- Exercise goal
Copy each line of the entries that contains the word "checkbox".

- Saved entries
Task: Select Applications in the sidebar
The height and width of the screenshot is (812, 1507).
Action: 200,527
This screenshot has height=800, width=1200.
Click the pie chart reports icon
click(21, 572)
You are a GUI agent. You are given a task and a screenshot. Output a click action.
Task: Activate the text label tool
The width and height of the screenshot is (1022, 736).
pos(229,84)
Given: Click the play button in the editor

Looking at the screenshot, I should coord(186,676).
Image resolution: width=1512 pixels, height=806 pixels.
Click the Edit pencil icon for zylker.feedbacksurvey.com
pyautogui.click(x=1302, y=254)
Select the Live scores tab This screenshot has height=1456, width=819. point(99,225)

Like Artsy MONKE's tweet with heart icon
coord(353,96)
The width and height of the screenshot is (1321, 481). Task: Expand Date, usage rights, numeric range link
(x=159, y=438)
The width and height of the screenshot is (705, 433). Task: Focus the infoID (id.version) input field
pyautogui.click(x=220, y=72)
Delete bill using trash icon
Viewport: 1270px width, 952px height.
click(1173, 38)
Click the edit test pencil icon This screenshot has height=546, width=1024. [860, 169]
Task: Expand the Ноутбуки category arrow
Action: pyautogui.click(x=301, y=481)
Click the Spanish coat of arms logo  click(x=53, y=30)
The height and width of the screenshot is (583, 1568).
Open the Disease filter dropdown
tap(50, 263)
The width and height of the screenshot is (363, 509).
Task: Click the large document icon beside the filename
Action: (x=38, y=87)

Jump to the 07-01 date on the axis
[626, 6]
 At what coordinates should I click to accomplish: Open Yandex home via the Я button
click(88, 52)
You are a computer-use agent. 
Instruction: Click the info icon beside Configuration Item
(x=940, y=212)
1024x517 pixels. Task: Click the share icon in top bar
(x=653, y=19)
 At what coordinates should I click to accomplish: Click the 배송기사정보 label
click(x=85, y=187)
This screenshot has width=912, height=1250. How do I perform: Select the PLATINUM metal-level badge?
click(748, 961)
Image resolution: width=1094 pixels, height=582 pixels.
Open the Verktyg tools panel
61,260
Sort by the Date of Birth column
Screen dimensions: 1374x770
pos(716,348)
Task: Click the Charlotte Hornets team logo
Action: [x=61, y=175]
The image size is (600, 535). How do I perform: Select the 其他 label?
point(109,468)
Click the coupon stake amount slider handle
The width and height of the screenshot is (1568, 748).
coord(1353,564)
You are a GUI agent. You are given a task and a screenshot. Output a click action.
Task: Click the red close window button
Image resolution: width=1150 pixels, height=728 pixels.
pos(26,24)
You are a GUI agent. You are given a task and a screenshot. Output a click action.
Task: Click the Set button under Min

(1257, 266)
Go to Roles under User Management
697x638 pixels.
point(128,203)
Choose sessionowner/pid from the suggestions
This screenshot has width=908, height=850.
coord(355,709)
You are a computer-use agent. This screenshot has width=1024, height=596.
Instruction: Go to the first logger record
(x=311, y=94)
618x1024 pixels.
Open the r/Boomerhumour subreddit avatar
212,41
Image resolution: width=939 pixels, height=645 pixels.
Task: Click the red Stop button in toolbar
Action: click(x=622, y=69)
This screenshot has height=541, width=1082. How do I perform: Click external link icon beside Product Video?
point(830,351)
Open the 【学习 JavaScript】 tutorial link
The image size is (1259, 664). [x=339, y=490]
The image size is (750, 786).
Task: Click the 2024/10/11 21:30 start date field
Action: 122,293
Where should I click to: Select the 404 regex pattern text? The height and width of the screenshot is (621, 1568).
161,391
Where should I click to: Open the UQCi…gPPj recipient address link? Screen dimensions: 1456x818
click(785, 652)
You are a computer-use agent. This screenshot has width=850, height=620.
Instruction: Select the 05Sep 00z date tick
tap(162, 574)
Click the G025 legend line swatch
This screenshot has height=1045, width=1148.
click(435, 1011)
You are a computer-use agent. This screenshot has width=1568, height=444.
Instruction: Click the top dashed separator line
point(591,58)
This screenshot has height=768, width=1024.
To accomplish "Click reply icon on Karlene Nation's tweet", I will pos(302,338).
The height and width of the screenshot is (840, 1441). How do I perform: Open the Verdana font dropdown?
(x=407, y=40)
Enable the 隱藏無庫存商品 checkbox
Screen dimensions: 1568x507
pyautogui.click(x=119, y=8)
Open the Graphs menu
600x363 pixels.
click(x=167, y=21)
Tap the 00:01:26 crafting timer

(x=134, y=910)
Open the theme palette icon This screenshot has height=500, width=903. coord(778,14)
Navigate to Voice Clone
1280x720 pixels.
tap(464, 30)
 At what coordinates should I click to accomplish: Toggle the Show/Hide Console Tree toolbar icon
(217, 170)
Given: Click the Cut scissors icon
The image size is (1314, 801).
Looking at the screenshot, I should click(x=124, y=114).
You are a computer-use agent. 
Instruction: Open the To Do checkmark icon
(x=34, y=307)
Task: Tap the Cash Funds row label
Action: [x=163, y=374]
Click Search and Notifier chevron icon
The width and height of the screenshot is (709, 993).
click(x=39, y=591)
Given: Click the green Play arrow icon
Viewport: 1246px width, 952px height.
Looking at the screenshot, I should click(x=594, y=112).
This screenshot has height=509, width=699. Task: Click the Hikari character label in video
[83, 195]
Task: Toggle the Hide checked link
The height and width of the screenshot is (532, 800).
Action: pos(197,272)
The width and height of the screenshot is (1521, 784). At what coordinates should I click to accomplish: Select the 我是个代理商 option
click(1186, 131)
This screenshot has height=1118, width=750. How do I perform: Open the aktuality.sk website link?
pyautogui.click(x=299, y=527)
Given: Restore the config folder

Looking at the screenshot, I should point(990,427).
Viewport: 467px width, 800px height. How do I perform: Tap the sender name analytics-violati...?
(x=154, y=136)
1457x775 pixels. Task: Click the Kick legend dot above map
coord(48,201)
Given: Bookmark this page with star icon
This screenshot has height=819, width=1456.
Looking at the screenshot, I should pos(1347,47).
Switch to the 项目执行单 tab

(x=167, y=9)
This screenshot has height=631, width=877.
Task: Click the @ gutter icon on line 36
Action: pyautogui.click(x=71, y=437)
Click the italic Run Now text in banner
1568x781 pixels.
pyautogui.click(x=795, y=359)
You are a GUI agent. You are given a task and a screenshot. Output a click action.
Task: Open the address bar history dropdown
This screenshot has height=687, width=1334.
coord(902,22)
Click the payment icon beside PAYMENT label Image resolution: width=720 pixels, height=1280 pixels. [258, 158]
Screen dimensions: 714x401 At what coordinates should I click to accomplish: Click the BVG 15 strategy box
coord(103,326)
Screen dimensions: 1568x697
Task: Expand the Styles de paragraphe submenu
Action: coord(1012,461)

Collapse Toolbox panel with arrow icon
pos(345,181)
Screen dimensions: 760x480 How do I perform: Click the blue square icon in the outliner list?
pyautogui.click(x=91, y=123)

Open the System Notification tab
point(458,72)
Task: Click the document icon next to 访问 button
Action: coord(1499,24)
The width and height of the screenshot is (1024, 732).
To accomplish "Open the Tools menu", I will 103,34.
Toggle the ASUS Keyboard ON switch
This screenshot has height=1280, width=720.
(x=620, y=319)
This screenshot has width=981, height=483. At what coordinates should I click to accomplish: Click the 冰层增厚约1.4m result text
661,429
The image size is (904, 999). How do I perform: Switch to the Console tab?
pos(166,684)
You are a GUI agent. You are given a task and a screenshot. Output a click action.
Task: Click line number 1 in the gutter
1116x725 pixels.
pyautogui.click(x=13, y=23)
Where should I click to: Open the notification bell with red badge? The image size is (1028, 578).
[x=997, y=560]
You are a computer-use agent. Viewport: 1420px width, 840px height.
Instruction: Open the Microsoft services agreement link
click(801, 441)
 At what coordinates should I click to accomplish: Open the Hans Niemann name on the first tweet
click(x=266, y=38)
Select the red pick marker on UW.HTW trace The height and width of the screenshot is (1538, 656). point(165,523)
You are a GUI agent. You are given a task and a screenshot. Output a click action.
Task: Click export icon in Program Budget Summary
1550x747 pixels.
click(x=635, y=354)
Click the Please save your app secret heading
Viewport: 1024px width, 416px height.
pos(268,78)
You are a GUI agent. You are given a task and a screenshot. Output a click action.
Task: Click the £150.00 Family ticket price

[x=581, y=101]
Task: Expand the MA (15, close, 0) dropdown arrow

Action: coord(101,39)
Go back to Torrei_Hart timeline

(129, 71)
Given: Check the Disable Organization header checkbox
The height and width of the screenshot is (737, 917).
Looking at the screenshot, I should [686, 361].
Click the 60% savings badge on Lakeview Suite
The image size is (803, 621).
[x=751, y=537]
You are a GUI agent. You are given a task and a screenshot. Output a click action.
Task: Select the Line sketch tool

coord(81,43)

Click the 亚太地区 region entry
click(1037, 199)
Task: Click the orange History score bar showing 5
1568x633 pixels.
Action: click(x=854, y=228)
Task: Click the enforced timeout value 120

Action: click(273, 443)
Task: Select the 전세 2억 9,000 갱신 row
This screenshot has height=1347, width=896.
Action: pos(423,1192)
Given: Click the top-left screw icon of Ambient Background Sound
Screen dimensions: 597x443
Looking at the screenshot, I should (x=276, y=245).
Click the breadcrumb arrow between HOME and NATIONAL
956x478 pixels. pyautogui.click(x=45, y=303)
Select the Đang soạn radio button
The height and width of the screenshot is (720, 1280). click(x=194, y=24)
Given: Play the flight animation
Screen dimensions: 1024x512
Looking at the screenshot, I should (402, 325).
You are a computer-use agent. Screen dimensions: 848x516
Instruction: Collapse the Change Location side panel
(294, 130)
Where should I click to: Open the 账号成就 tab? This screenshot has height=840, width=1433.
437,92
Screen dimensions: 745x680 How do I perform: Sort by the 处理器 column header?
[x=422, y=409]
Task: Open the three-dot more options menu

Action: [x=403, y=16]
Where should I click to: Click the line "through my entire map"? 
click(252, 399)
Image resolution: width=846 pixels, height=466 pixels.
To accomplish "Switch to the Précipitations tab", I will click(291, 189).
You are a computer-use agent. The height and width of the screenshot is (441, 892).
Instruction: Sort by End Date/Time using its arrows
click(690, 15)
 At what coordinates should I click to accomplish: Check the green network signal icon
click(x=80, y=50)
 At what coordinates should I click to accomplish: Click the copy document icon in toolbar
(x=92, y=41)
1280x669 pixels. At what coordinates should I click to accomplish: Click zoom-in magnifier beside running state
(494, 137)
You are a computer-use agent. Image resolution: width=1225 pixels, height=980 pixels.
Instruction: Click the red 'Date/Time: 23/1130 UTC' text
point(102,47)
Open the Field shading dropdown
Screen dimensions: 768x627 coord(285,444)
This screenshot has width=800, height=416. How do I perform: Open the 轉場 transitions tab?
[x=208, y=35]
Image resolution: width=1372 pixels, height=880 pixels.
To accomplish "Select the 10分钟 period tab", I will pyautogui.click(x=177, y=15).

- Answer section
Enable the 隱藏無庫存商品 checkbox
Given: Check the Disable Organization header checkbox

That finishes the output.